Paul has been concerned in 1 Corinthians 12 about people's approach to spiritual gifts. He makes the point that the life of the Spirit is about building up community, not about getting carried away with one's own experiences in ways that undermine community. Some in the community do appear to have been carried away with speaking in tongues. Paul spends the next chapter addressing the problem. So his assertion that speaking in tongues is just a lot of noise if love does not have highest priority confronts a certain kind of religiosity. The same happens in the statements which follow. Prophecy, understanding mysteries, knowledge, faith to move mountains, all count for nothing if love is not present. Paul is attacking approaches to spirituality that have missed the point of what Christianity is about.

Matthew gives us a picture of Jesus making a similar point when he declares: "Not every one who says, 'Lord, Lord', will enter the kingdom of heaven, but those who do the will of my father who is in heaven" (7:21). He continues by pointing out that people will report their wonderful deeds, miracles, prophecy and the like, only to be told they have no real relationship with Jesus at all. Similarly in the parable of the sheep and the goats, Matthew reports that the sheep are those who exercised compassion in their lives (25:31-48). That is ultimately what counts.
Mark also seems to have had to counter a triumphant kind of spirituality which focused mainly on Jesus' miracles. He does so by setting them within the context of Jesus' love and his willingness to go all the way, even to death, for people. John has something similar. His Jesus refuses those who believe in his name because of his miracles (2:23-25).

Not even apparent acts of generosity and bravery count for much if love is not the source (13:3). In 13:4-7 Paul gives us a timeless summary. Does love really believe or endure all things? Perhaps a better interpretation says that love is unrestrained in its willingness to do all these things. The notion that love means the afflicted and violated should just put up with everything is anything but loving. There are other dangers. If love becomes an ideal, then a set of guidelines, and then a set of rules, we are in danger of creating a series of "oughts", which will mostly end up either being discarded as unrealistic ideals or being directly counterproductive because they tie people up in guilt. While we can make conscious decisions to act in ways that express love and care, ultimately love seeks a deeper motivation. It needs to have a life of its own which flows from within. This is why Paul speaks of the Spirit elsewhere as a fruit (Gal 5:22). Spirituality is about gardening: attending to the plant, the soil and the setting to enable the fruit to be born.
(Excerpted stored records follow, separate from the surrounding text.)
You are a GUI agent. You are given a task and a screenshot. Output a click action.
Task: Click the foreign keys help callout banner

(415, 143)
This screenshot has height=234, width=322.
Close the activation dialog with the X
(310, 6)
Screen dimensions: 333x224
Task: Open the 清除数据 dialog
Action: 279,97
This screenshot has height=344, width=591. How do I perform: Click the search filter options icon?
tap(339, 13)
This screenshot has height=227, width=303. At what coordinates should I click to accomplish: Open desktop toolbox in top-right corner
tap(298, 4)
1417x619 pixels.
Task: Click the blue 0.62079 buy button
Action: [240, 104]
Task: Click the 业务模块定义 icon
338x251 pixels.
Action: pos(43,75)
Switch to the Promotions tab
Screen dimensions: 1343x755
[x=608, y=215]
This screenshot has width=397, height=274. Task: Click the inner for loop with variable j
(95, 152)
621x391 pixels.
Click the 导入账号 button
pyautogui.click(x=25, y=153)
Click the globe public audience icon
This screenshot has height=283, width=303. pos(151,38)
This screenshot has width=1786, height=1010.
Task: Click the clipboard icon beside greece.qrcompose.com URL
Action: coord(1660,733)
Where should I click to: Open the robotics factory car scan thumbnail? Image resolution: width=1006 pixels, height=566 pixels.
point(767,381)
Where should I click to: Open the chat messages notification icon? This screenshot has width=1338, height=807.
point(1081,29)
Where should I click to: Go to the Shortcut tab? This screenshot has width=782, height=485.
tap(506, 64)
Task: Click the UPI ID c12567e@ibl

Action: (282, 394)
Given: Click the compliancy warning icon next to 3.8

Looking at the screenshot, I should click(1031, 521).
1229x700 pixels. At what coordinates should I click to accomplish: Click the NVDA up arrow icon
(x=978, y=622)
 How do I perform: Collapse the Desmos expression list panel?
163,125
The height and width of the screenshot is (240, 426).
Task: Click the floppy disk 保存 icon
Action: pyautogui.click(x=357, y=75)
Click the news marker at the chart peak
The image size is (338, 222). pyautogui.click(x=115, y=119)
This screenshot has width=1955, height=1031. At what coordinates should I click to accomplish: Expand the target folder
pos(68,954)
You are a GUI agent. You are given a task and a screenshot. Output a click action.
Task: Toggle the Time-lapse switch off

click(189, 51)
The second half of the passage seems only marginally related to love - until we get to 13:13. Paul wants to put other things in their place. Only love really endures (13:8). The point of 13:9-12 is to assert human vulnerability. We have not arrived. So here in 1 Corinthians 13 Paul is trying to bring people down to earth to stop the arrogance. Paul does not need to pretend that he is in control, that he knows everything, that he is superior. It is OK to be a human being who still has a long way to go. In this way Paul is at least preparing the kind of soil in which love might have a chance to take root. It often can't get much of a start until we acknowledge our need of it.

4) Thought Exercise

Is love the source of our outreach efforts?

How can we grow love to fuel our efforts individually and as a community?